> [WHAT YOU WILL DO]:
Whenever the word "confidentialité" appears in a line of the data below, copy that line.
-- TASK DATA follows --
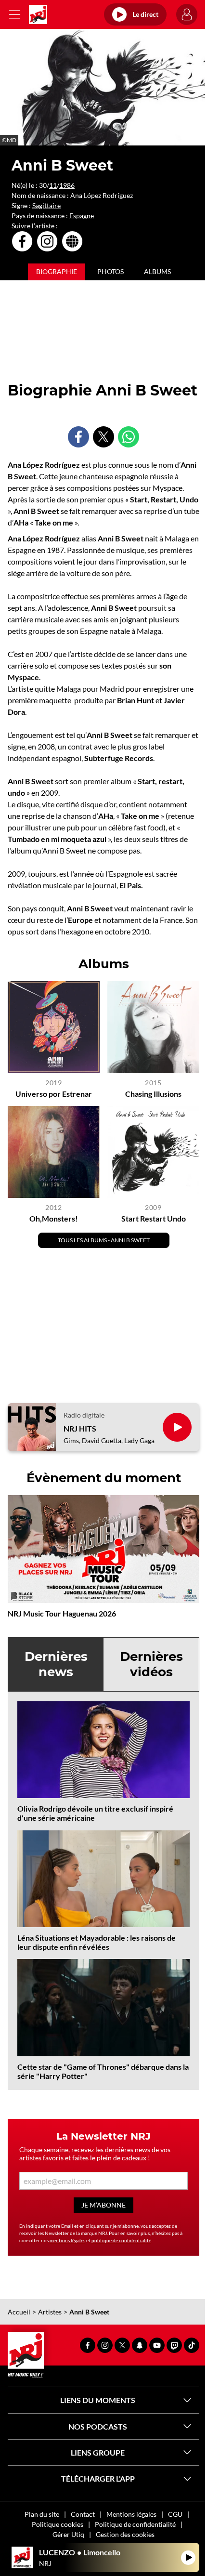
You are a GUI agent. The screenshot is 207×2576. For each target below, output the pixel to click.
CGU (175, 2514)
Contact (83, 2514)
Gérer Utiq (68, 2534)
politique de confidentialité (121, 2240)
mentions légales (67, 2240)
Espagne (81, 215)
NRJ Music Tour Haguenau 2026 (62, 1613)
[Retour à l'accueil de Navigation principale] (38, 14)
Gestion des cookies (125, 2534)
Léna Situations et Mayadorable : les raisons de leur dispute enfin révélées (96, 1942)
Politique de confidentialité (135, 2524)
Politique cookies (57, 2524)
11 (53, 185)
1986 (67, 185)
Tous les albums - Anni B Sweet (104, 1240)
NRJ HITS (80, 1428)
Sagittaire (46, 205)
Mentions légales (131, 2514)
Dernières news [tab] (56, 1664)
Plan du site (42, 2514)
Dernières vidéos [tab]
-- TASK DATA concluded --
> [YOUR SOLUTION]:
politique de confidentialité (121, 2240)
Politique de confidentialité (135, 2524)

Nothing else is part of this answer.